What are the primary differences between the Dutch GDPR Implementation Act and the GDPR?
While many aspects of the Dutch GDPR Implementation Act and the EU’s GDPR law largely overlap, such as the scope and application of the law and the requirements of data controllers and processors under the law, the provisions of the Dutch GDPR Implementation Act does establish certain provisions and regulations that are only applicable within the Netherlands. For example, while many data privacy laws provide data subjects with the right to be informed about the collection and processing of their personal data, as well as request to access any personal data that has been collected or subsequently processed, the exemptions to such rights will vary from country to country.
As such, under the Dutch GDPR Implementation Act, data controllers operating within the country are not required to inform data subjects about the processing of their personal data in instances where the “processing personal data by institutions or services for scientific research or statistics, where the required safeguards are put in place to ensure that the personal data can only be used for such purposes”, or in instances where the processing of personal data is used for “archiving in the public interest as regards governmental archives in the context of the Dutch Public Records Act 1995, provided that a data subject has a right of access in archive records, unless a request is not specified sufficiently.”
Moreover, the Dutch GDPR Implementation Act also differs from the EU’s GDPR law as it pertains to the exemptions of data controllers and processors with respect to the right to access. Under the Dutch GDPR Implementation Act, data controllers and processors operating within the Netherlands are not required to provide data subjects with the right to access their personal data, permitting such processing activities are conducted in the context of “statutorily established public registers, in case applicable law provides for a special procedure for rectifying, complementing, deleting, or shielding personal data.” Additionally, the Dutch GDPR Implementation Act allows for similar exemptions regarding the right to rectification.
How do punishments under the Dutch GDPR vary from the GDPR?
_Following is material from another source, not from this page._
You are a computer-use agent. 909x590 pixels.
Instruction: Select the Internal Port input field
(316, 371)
While the punishments that data controllers and processors stand to face under the EU’s General Data Protection Regulation are also applicable under the Dutch GDPR Implementation Act, the latter does establish a different set of rules as it pertains to how fines as imposed on a national level. To this point, the Dutch GDPR Implementation Act also established the Fining Policy Rules, also known as the Policy for short, for the purposes of determining monetary penalties in regards to violation of the law, more specifically, “the AP has established a certain penalty amount which can be increased or decreased depending on various factors. Examples of such factors are the nature of the breach, the severity of the breach, the duration of the breach, the number of data subjects involved, the intentional or negligent nature of the breach, and the measures taken to limit damages suffered by the data subjects.”
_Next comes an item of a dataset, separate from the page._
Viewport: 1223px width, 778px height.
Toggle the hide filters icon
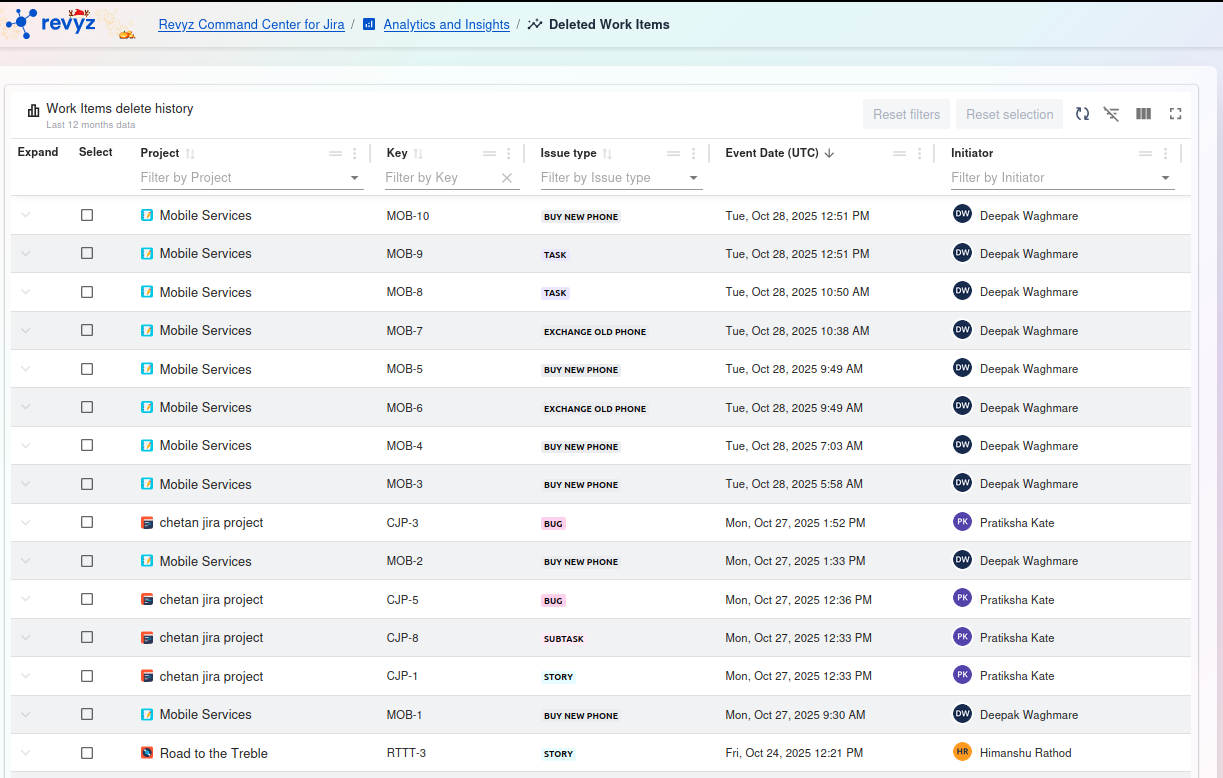(1111, 114)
Furthermore, the Dutch data protection authority, or AP for short also has the authority to impose a variety of administrative fines against data controllers and processors who fail to adhere to the provisions set forth in the Dutch GDPR Implementation Act and General Data Protection Regulation respectively. Such administrative fines include:
- An “administrative fine for orthodontic practice due to an unsecured patient website” – €12,000 ($13,530)
- An “administrative fine for CP&A for violation of the privacy of sick employees” – €15,000 ($16,913)
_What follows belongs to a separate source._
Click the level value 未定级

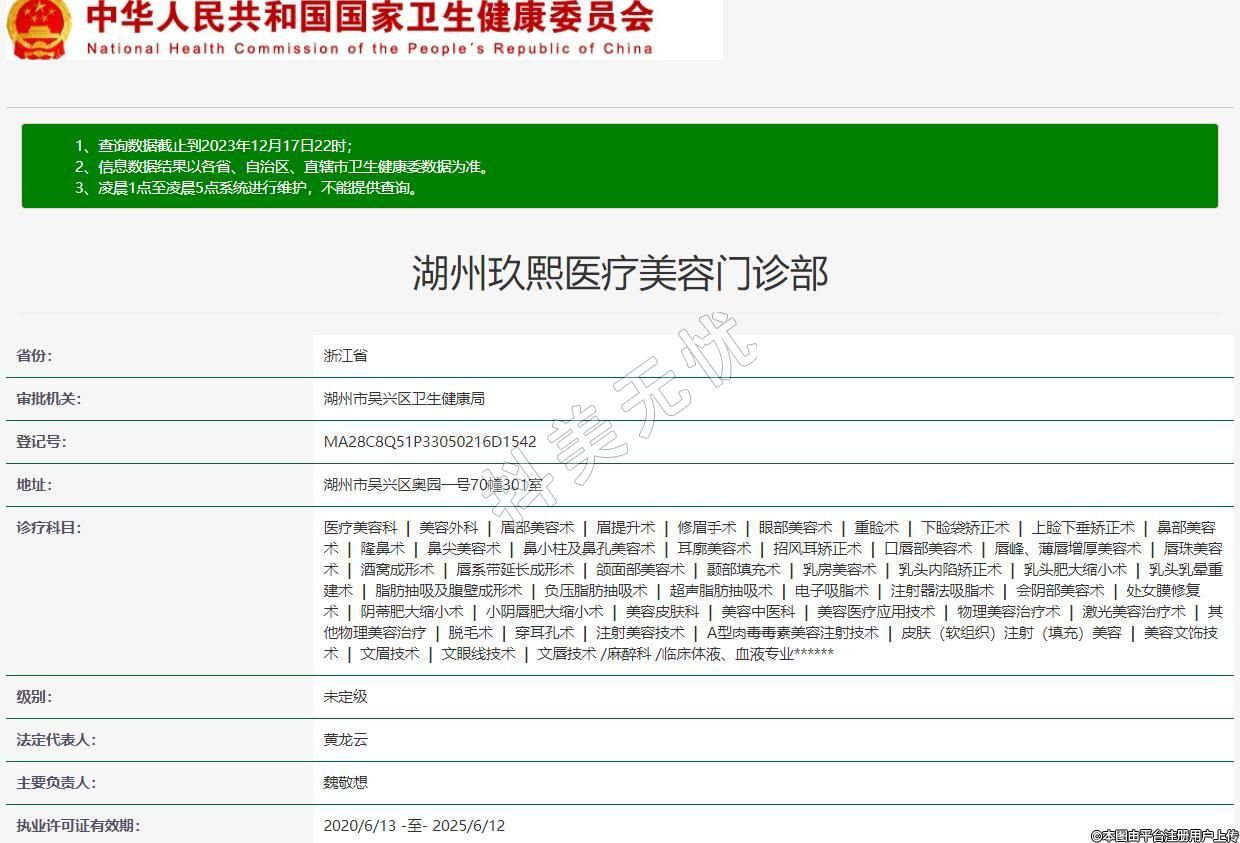point(346,697)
- An “administrative fine for LocateFamily.com fine for missing representative in EU” – €525,000 ($591,853)
- An “administrative fine for political party PVV Overijssel for failing to report data breach” – €7,500 ($8,455)
- An “administrative fine for the municipality of Enschede for WiFi tracking” – €600,000 ($676,404)
- An “administrative fine for Booking.com for late reporting of a data breach” – €475,000 ($535,477)
Through the passing of the Dutch GDPR Implementation Act, data subjects within the Netherlands are provided with a level of data protection and personal privacy that few other nations around the world can replicate. As the provisions of the EU’s GDPR law allow for nation-states to enact their own legislation pertaining to data protection, laws such as the Dutch GDPR Implementation Act allow for countries within the EU to provide their respective citizens with the most comprehensive level of data protection possible. As such, data subjects residing within the Netherlands have multiple avenues for recourse should they feel as though their rights are infringed upon.